[Items stored from a collection]
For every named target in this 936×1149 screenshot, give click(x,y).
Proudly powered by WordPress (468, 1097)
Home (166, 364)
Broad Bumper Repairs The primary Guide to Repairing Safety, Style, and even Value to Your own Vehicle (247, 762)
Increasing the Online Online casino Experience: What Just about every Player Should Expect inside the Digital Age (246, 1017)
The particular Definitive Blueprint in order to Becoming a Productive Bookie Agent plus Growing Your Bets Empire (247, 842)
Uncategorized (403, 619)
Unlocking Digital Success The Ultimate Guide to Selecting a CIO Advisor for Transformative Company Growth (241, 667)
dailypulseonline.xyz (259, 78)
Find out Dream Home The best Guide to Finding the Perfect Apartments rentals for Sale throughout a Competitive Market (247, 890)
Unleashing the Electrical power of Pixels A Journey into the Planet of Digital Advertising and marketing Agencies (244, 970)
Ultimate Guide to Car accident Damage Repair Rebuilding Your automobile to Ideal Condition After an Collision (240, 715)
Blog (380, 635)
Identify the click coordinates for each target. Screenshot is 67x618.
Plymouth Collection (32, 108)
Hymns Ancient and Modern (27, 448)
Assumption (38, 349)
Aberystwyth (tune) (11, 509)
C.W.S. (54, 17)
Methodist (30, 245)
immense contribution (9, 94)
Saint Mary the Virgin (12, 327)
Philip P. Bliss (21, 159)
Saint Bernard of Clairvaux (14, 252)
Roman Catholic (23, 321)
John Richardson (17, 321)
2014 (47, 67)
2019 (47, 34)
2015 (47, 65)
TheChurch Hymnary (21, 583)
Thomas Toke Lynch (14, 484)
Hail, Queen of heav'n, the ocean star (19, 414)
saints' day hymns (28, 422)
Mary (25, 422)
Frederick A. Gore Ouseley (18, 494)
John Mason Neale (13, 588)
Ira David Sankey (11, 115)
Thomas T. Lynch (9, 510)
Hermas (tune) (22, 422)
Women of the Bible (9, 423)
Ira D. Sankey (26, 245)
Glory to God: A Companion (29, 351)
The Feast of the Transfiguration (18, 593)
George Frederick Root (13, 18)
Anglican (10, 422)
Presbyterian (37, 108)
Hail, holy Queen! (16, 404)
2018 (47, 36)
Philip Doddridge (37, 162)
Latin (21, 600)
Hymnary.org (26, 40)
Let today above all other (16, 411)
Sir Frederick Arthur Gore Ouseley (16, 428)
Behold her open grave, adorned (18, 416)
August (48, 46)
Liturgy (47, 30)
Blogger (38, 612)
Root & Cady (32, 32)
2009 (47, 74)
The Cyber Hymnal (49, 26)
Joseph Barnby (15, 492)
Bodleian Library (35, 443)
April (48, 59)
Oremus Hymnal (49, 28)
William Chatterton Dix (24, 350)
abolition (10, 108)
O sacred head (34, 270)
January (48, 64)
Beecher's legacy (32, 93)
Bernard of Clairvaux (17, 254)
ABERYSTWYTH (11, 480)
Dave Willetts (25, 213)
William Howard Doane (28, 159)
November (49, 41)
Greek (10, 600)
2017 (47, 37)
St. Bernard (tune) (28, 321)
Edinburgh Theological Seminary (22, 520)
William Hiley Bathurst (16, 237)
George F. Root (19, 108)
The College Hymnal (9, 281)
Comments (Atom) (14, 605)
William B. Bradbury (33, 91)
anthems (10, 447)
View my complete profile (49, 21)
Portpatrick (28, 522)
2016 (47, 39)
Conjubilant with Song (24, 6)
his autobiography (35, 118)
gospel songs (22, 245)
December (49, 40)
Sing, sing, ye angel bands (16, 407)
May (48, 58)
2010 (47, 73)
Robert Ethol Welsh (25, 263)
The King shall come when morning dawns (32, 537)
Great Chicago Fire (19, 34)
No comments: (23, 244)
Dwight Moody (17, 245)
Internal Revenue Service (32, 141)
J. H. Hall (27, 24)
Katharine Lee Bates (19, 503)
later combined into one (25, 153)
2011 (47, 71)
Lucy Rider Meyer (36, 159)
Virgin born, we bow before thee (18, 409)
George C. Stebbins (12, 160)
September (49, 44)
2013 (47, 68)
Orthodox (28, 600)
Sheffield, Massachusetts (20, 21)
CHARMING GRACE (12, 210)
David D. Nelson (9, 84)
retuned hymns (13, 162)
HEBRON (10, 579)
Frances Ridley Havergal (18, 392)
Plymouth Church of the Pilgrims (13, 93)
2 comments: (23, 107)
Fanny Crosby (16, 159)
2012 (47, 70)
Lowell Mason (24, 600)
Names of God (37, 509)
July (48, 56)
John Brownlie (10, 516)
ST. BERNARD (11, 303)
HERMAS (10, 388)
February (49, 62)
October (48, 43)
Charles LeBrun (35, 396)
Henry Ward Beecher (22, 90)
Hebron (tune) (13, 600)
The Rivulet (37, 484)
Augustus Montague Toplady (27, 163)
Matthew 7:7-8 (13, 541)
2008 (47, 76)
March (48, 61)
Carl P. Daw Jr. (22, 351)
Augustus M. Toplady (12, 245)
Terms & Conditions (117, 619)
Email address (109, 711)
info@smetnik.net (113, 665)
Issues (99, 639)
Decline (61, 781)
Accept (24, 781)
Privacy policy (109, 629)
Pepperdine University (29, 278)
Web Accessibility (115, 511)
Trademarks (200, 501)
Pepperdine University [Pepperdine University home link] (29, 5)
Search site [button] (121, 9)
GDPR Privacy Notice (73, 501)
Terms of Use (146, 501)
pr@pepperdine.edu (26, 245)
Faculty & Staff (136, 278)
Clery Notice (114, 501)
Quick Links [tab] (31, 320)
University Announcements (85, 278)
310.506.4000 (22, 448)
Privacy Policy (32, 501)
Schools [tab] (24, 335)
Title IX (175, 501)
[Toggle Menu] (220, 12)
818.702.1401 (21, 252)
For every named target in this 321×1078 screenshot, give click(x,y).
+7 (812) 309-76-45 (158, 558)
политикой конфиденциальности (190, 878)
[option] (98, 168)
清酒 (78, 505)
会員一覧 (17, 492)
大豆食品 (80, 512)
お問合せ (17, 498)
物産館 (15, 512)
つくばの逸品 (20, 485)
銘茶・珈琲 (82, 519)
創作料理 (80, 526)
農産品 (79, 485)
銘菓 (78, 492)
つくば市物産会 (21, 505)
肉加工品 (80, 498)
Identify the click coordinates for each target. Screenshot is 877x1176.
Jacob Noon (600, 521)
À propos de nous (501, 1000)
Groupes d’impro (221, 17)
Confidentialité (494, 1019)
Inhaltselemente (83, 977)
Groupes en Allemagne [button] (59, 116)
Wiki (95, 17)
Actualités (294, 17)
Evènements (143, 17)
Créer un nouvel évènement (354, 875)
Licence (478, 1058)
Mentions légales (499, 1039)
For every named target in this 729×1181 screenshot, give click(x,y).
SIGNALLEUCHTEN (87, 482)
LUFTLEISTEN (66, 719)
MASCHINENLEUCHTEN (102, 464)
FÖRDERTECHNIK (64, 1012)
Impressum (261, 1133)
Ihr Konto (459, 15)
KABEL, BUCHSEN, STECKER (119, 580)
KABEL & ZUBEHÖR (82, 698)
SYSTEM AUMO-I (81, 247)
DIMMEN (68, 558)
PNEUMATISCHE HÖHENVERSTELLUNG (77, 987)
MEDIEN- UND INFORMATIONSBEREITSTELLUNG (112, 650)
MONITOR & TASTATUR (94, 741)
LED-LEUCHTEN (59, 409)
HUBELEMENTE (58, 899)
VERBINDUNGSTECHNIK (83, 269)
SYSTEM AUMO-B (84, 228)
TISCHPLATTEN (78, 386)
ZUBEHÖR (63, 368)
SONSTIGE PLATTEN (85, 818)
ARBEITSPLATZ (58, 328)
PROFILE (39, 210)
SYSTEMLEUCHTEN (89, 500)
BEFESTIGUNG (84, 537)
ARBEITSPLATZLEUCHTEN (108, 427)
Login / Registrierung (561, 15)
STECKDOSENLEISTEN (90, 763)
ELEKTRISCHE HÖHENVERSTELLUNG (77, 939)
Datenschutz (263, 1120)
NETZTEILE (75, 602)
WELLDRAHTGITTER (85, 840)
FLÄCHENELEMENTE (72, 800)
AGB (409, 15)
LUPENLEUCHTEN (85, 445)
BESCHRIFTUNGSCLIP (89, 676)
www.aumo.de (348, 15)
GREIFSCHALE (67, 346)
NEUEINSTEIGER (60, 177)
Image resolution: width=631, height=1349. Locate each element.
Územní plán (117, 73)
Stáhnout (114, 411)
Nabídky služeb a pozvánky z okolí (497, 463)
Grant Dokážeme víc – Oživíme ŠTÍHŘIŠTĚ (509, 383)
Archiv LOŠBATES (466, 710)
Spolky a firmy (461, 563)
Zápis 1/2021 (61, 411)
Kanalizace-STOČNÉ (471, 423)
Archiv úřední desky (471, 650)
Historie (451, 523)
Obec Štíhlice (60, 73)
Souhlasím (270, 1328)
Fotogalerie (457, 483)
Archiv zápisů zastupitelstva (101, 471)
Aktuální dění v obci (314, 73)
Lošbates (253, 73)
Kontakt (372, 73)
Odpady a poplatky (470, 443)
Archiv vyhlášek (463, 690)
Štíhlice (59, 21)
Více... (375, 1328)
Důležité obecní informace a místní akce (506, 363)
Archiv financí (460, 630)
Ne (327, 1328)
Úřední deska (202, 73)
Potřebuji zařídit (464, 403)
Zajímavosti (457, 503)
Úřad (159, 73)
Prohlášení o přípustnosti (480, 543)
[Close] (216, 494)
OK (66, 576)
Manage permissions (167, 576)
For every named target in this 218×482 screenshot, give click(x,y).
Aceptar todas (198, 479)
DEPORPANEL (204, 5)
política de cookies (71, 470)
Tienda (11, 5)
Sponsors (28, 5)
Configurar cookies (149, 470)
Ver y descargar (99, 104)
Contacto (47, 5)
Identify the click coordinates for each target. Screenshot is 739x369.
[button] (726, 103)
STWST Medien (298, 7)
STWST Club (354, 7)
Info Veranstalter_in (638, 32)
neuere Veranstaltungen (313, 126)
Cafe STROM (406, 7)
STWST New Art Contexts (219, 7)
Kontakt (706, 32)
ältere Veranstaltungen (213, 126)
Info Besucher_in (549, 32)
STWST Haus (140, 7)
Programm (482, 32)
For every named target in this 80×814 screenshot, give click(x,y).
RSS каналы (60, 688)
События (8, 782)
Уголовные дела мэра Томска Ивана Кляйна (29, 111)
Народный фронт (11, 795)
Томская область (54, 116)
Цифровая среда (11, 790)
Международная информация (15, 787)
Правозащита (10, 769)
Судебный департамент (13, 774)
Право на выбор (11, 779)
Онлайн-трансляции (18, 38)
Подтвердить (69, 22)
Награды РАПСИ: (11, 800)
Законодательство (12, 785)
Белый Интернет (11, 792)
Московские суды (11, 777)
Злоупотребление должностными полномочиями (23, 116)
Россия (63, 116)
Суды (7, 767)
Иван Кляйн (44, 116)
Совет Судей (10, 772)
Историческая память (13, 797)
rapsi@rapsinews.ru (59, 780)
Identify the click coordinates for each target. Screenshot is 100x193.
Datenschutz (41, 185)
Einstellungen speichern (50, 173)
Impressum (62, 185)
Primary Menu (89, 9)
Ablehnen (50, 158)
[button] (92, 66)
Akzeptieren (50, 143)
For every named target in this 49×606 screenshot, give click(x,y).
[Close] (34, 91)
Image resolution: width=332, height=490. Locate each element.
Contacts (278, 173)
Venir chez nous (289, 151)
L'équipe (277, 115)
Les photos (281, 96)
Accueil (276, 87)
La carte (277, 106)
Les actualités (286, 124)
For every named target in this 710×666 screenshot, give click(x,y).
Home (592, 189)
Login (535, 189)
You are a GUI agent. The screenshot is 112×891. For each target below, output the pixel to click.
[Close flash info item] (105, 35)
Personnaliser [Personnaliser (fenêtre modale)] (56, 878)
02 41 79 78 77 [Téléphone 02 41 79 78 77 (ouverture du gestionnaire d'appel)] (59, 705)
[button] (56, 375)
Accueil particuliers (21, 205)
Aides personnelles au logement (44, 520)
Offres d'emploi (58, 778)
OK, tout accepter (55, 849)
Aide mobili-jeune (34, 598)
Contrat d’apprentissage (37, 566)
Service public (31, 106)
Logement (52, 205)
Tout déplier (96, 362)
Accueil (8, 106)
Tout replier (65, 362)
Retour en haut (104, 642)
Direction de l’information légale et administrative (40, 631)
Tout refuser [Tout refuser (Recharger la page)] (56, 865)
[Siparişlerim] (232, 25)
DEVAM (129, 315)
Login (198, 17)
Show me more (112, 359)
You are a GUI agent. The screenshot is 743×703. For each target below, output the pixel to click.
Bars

Work to complete:
Reproduce the data above verbatim, everything from the line containing "Ablehnen (50, 158)" down to the line containing "OK, tout accepter (55, 849)", with both of those lines included.

Task solution:
Ablehnen (50, 158)
[button] (92, 66)
Akzeptieren (50, 143)
For every named target in this 49×606 screenshot, give click(x,y).
[Close] (34, 91)
Image resolution: width=332, height=490. Locate each element.
Contacts (278, 173)
Venir chez nous (289, 151)
L'équipe (277, 115)
Les photos (281, 96)
Accueil (276, 87)
La carte (277, 106)
Les actualités (286, 124)
For every named target in this 710×666 screenshot, give click(x,y).
Home (592, 189)
Login (535, 189)
You are a GUI agent. The screenshot is 112×891. For each target below, output the pixel to click.
[Close flash info item] (105, 35)
Personnaliser [Personnaliser (fenêtre modale)] (56, 878)
02 41 79 78 77 [Téléphone 02 41 79 78 77 (ouverture du gestionnaire d'appel)] (59, 705)
[button] (56, 375)
Accueil particuliers (21, 205)
Aides personnelles au logement (44, 520)
Offres d'emploi (58, 778)
OK, tout accepter (55, 849)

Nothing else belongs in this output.